Handling Peer Pressure

What is peer pressure?

Peer pressure is a really common experience for young people. Peer pressure is when someone influences your decisions around what you should or should not do. Someone you know may try to get you to do something you don’t want to do, or they may try to stop you from doing something that you really want to do. The reason that you may decide to change your mind and do what they say is because you may want to ‘fit in’ and be part of a group. Feeling part of a group is really important for everyone, so it is understandable that most people do feel pressured to go along with what other people are doing. But if you’re doing/not doing something because you want to fit in and it’s not sitting well with you, then it’s not a positive thing.

Have you ever wondered why they call it “peer pressure” and not “teen pressure”? The reality is that peer pressure occurs at every age regardless of whether you are at school, work or uni, so learning how best to deal with it is really a learning skill you can use for the rest of your life.

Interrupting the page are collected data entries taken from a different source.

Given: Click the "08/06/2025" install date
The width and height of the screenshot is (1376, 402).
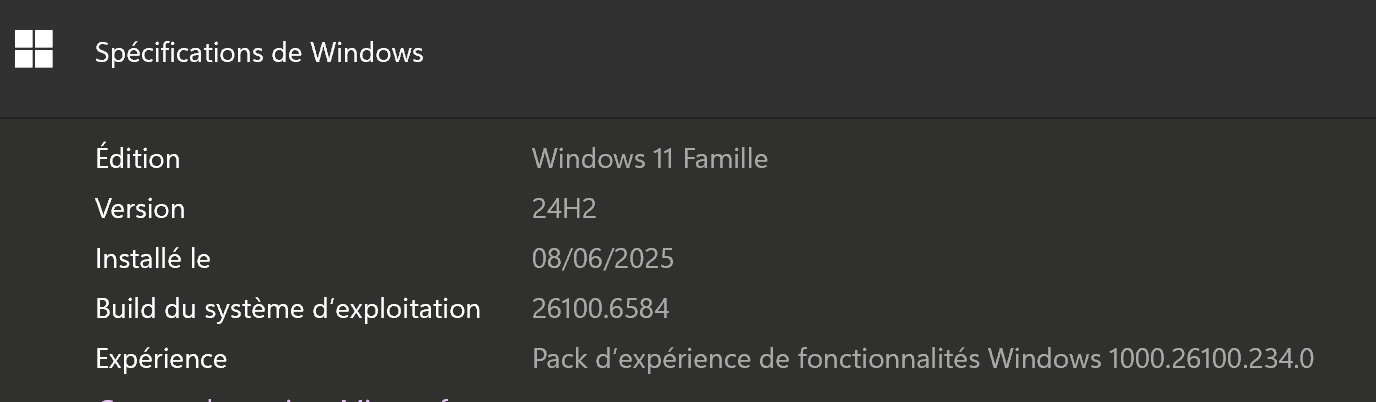Looking at the screenshot, I should click(603, 258).
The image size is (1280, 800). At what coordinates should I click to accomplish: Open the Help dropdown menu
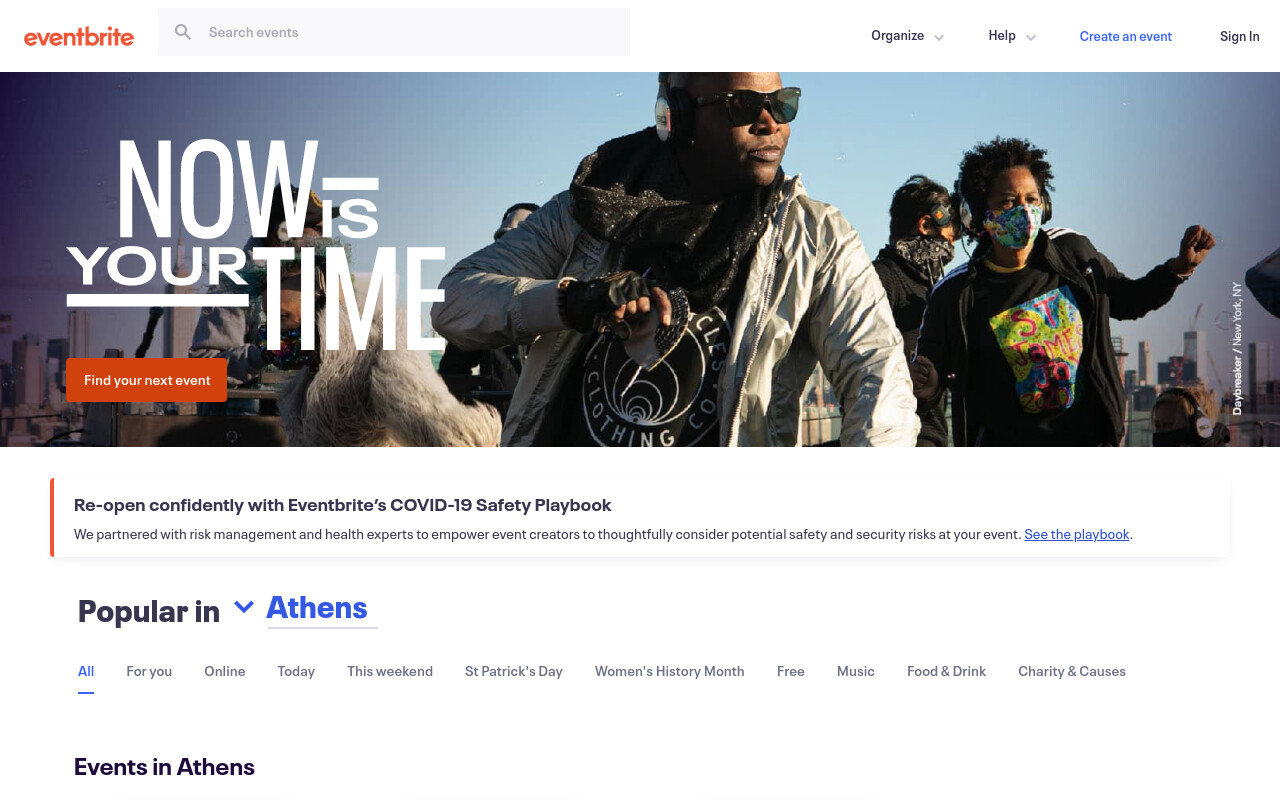(x=1012, y=36)
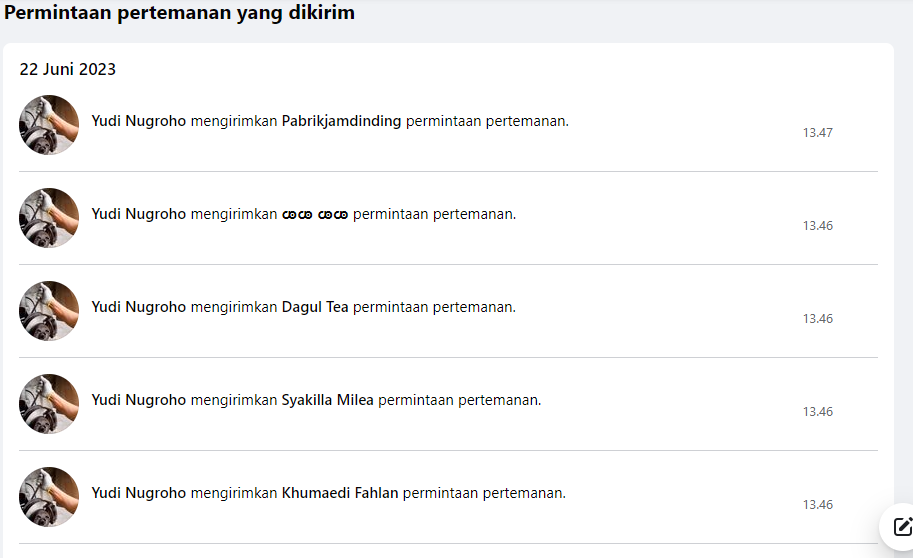
Task: Click the compose new message icon
Action: pyautogui.click(x=901, y=527)
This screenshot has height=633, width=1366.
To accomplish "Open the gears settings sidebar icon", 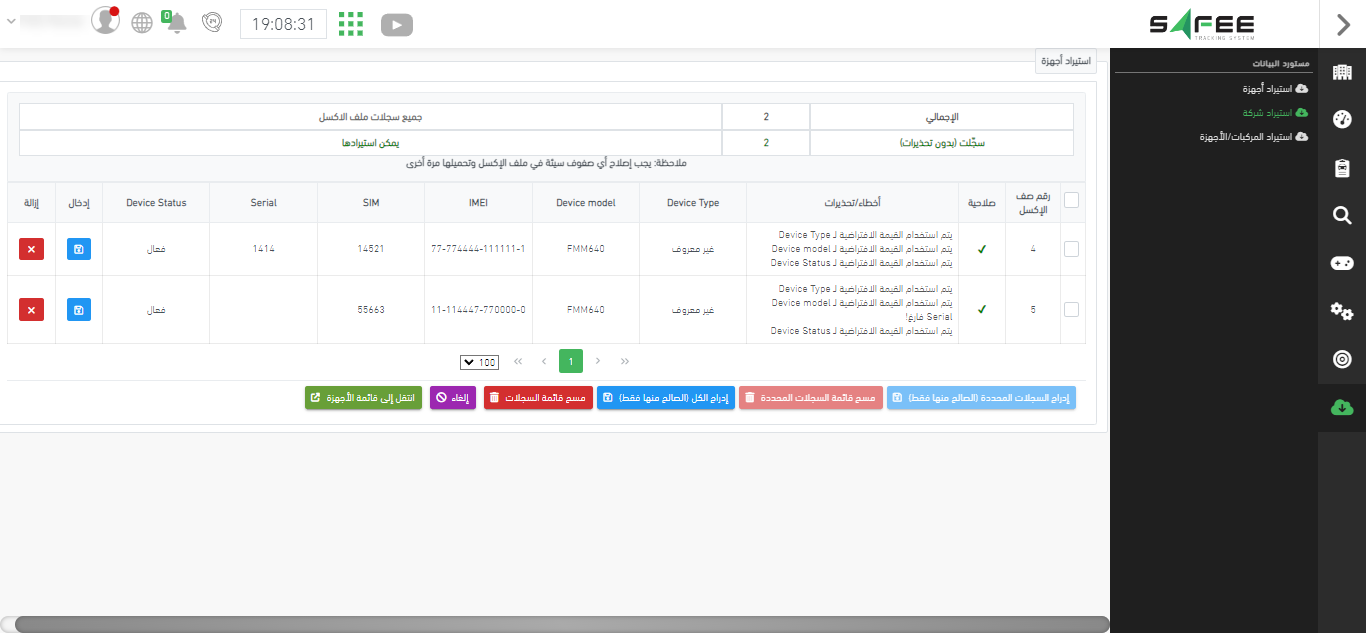I will pyautogui.click(x=1342, y=311).
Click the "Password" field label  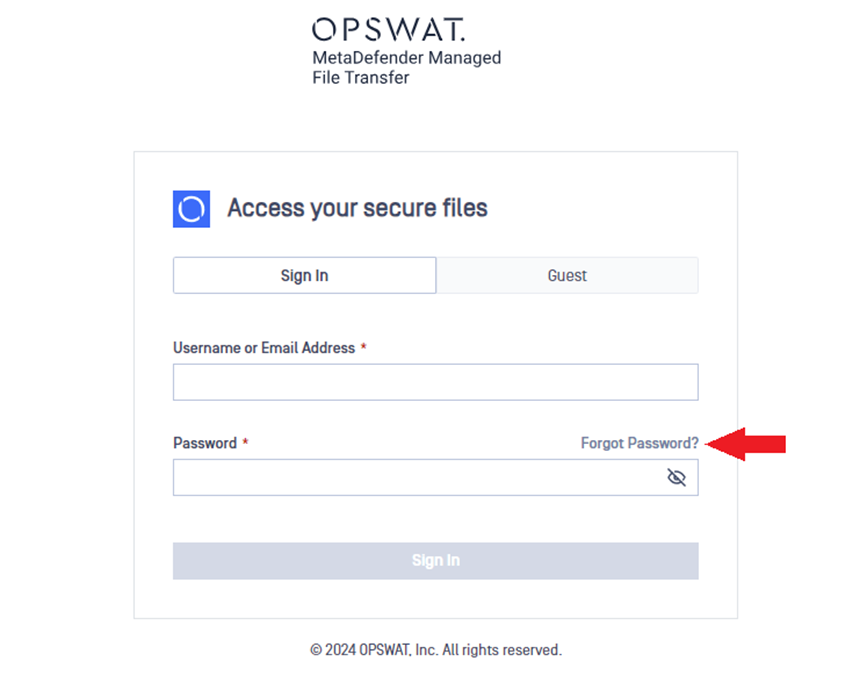205,443

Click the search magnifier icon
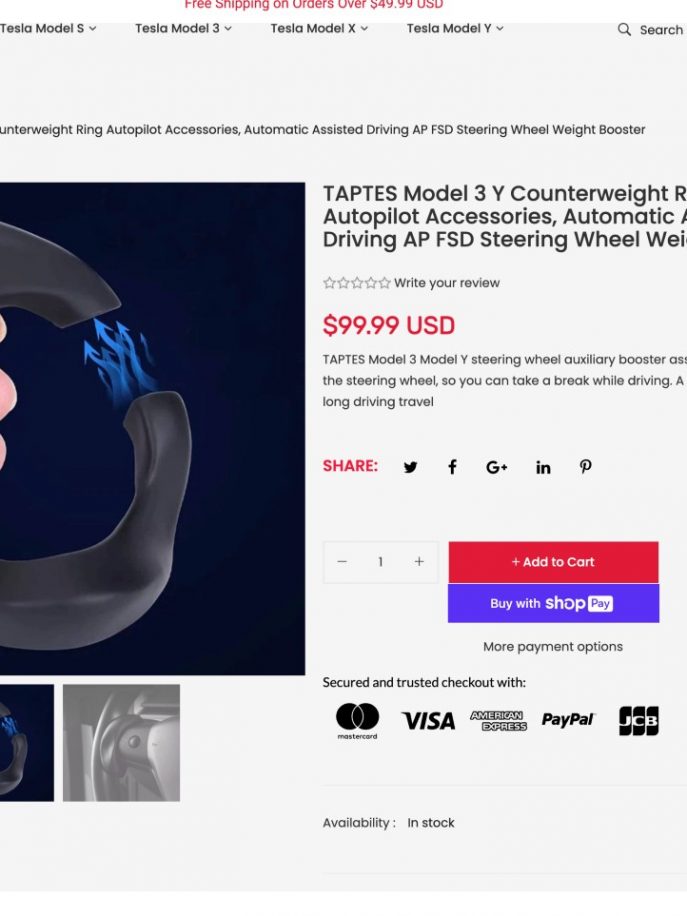coord(624,29)
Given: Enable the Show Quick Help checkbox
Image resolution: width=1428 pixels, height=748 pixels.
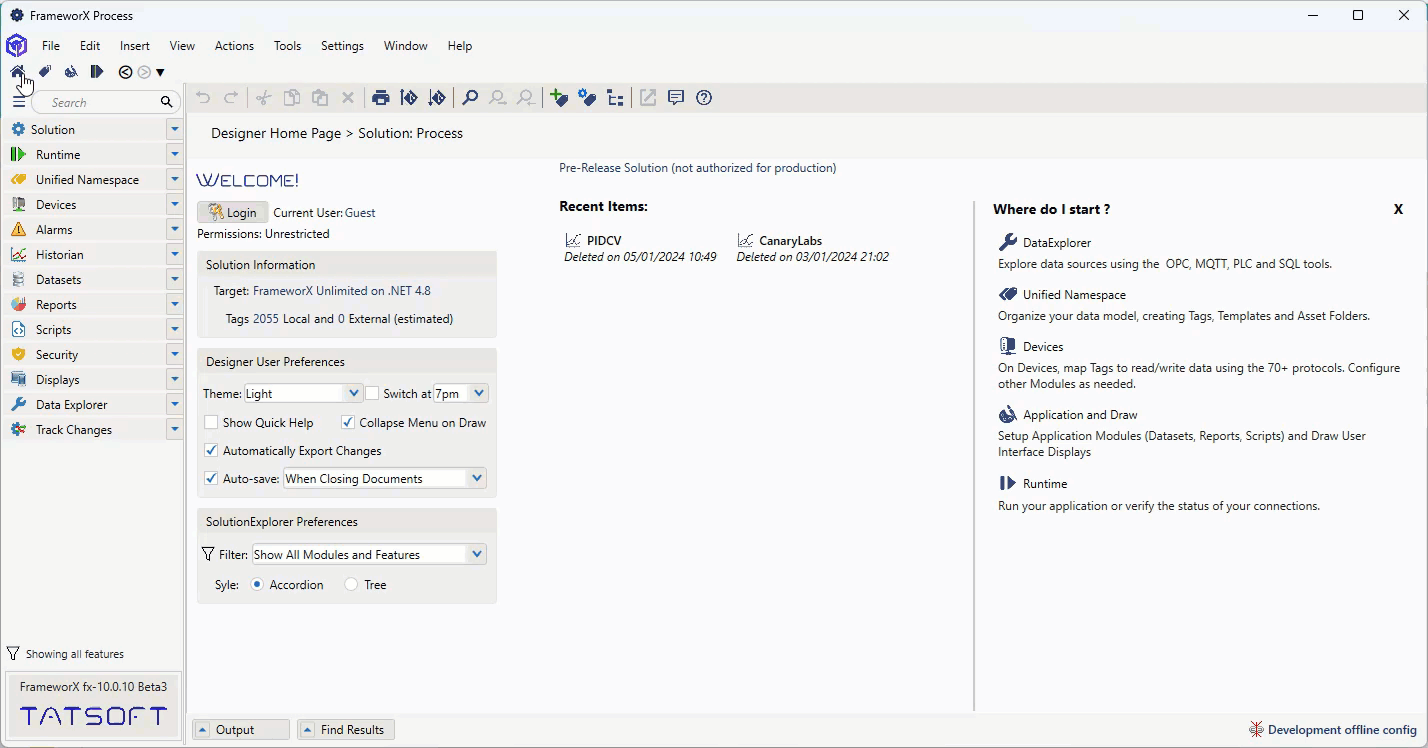Looking at the screenshot, I should coord(211,423).
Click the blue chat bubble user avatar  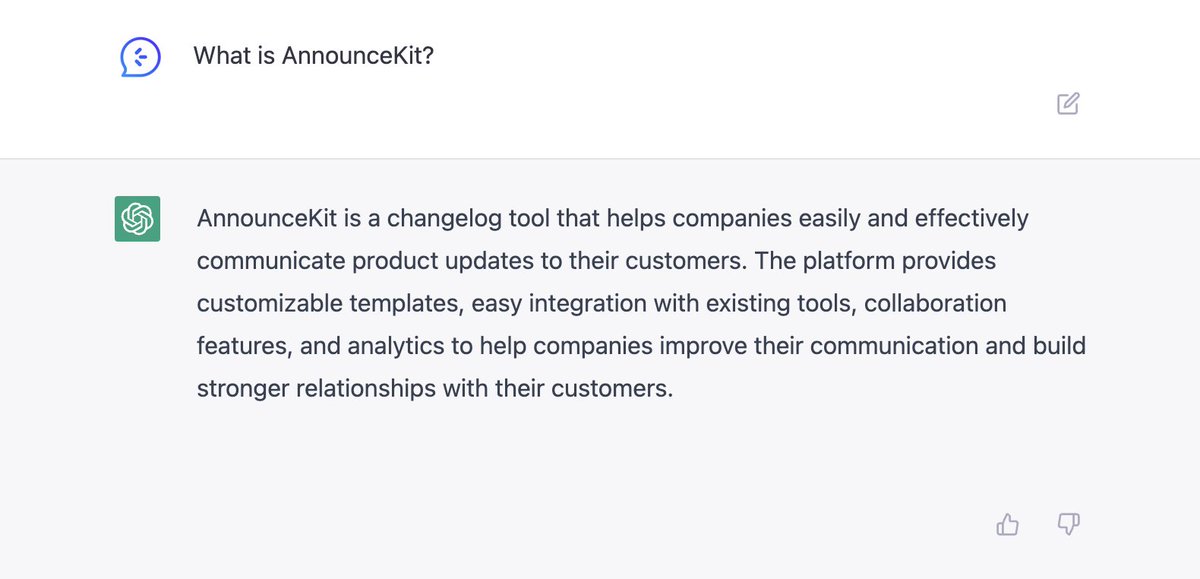coord(140,58)
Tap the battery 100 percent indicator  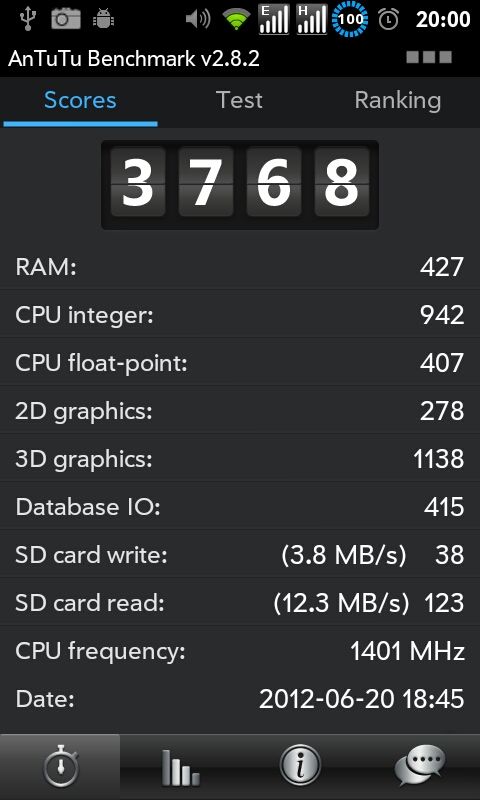350,19
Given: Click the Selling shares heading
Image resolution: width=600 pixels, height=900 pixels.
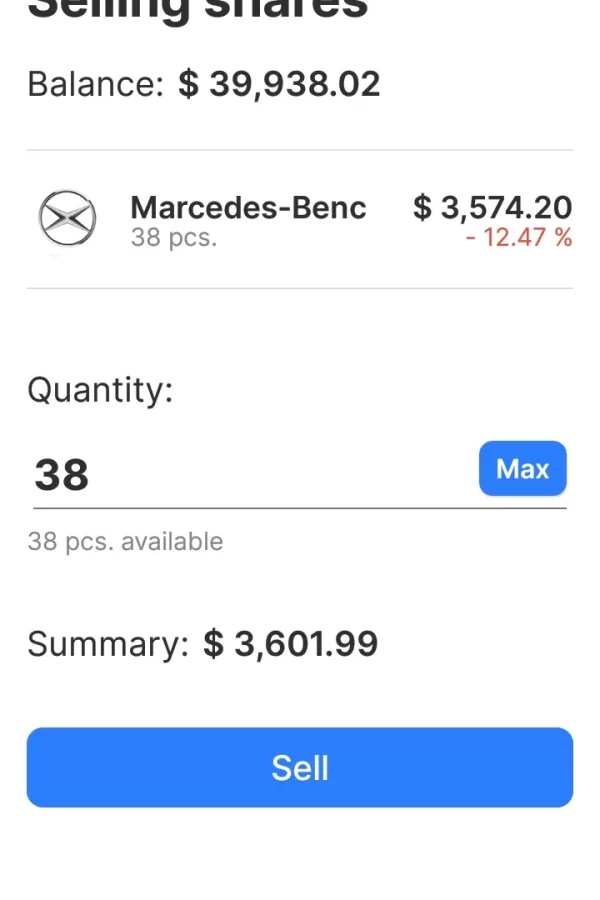Looking at the screenshot, I should 198,8.
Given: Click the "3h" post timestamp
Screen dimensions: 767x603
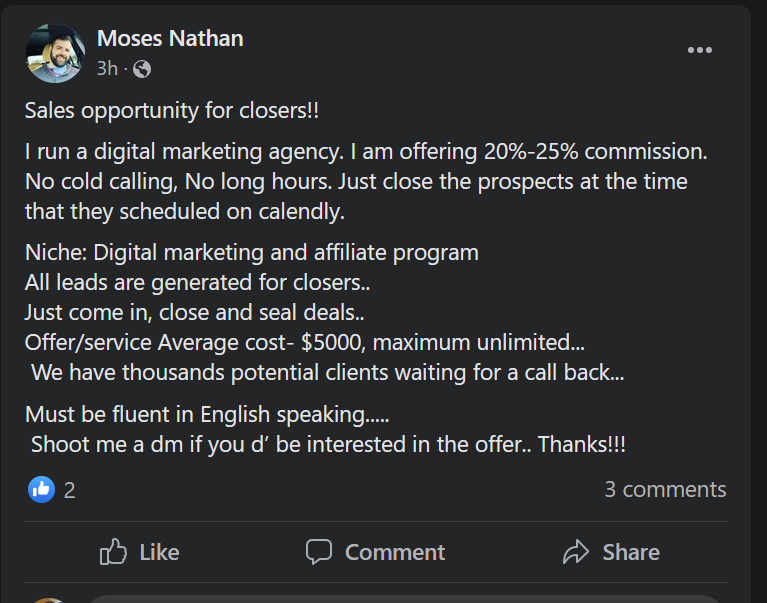Looking at the screenshot, I should click(x=107, y=69).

While peer pressure is mostly viewed as negative, sometimes your friends influence can be a good thing – they might stop you from doing something that you may regret later such as smoking, drinking, or taking drugs.


What is negative peer pressure?

Negative peer pressure is the type of pressure that you may find yourself wanting to ignore because it makes you feel uncomfortable. Take a second to think about that statement. Can you think of any occasions recently when you have felt uncomfortable around certain people or social settings because you felt pressured to do something to please someone else in order to fit in or not stand out?

As you think about this, can you remember back to what sort of thoughts and ‘self-talk’ you were having at the time? Were you thinking something like “I don’t want to do this…” or “what if someone finds out…”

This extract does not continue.